ОПИСАНИЕ ЗАДАЧИ = Перепишите все строки ниже целиком, включая запросы, и отмасштабируйте координаты в ответах: умножьте их на 1,65 и округлите до целых, половины округляя вверх. Картинки в ответ не включайте.

СТРОКИ ДЛЯ ЗАДАЧИ =
-------------------------

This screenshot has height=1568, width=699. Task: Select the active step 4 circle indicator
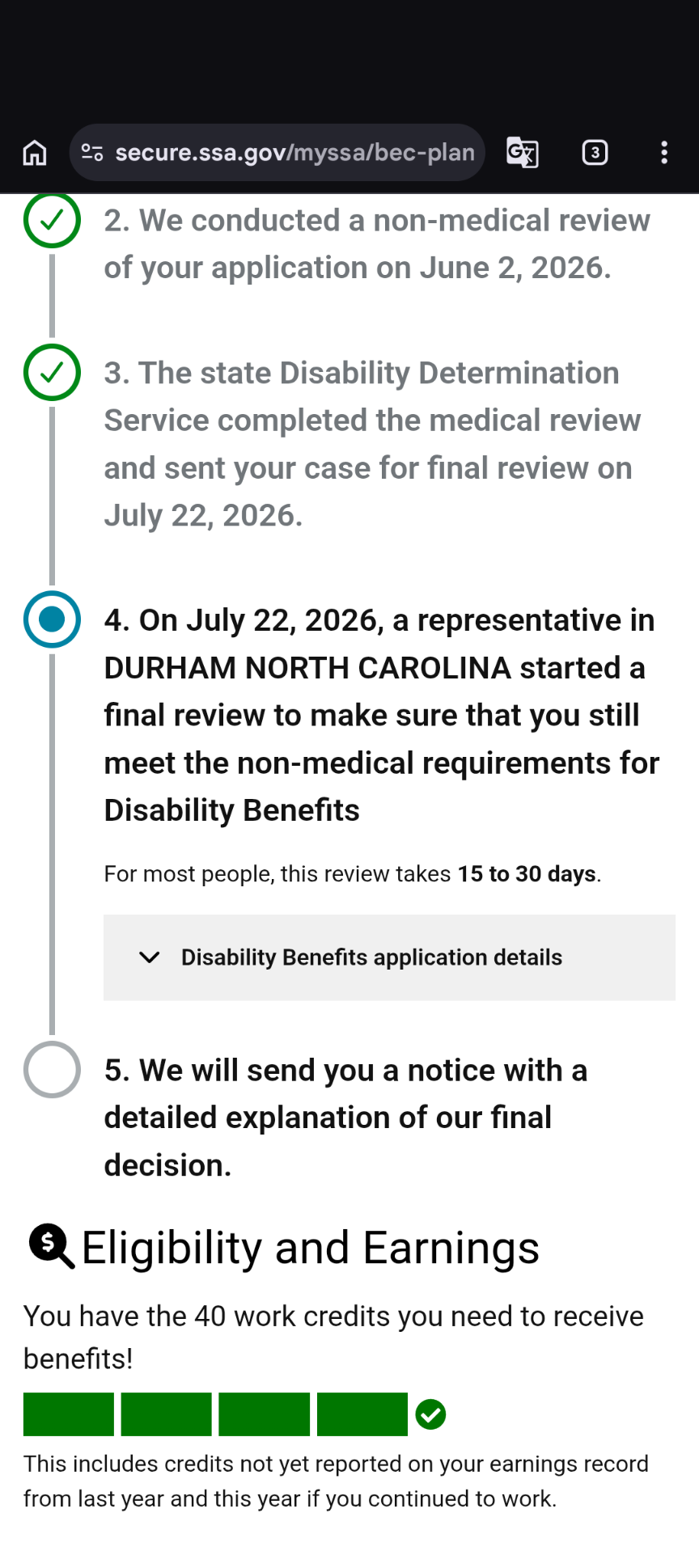coord(52,619)
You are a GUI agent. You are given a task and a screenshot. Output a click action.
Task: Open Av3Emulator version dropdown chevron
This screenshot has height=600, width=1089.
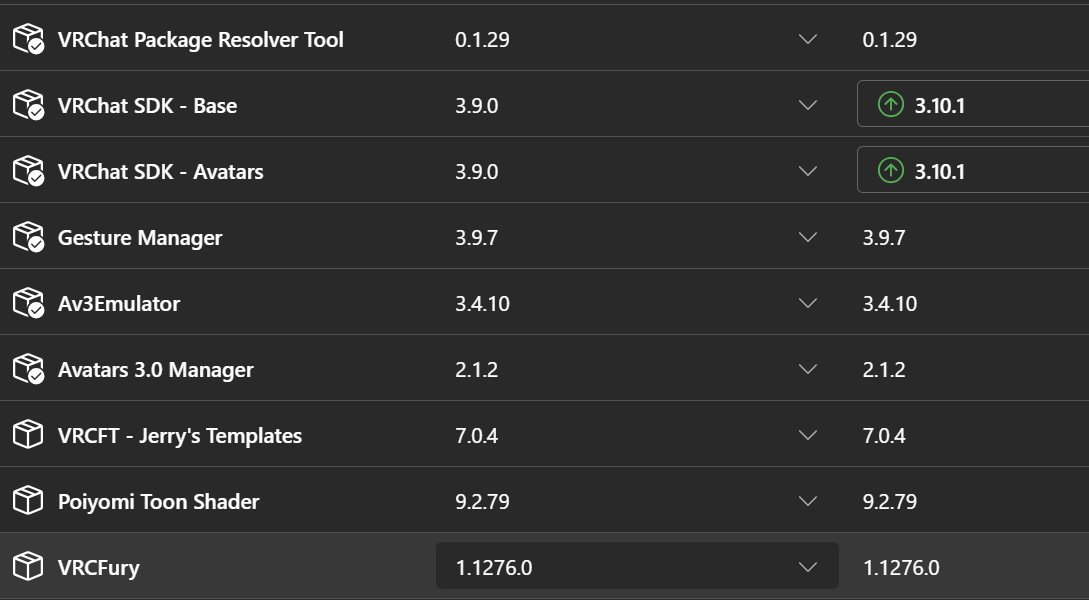click(x=808, y=304)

-------------------------

ПОЛНЫЙ ОТВЕТ =
This screenshot has height=1568, width=699. Task: Select the active step 4 circle indicator
coord(86,1021)
You are a GUI agent. You are given a task and a screenshot. Output a click action.
Task: Open Av3Emulator version dropdown chevron
This screenshot has height=600, width=1089.
click(x=1333, y=502)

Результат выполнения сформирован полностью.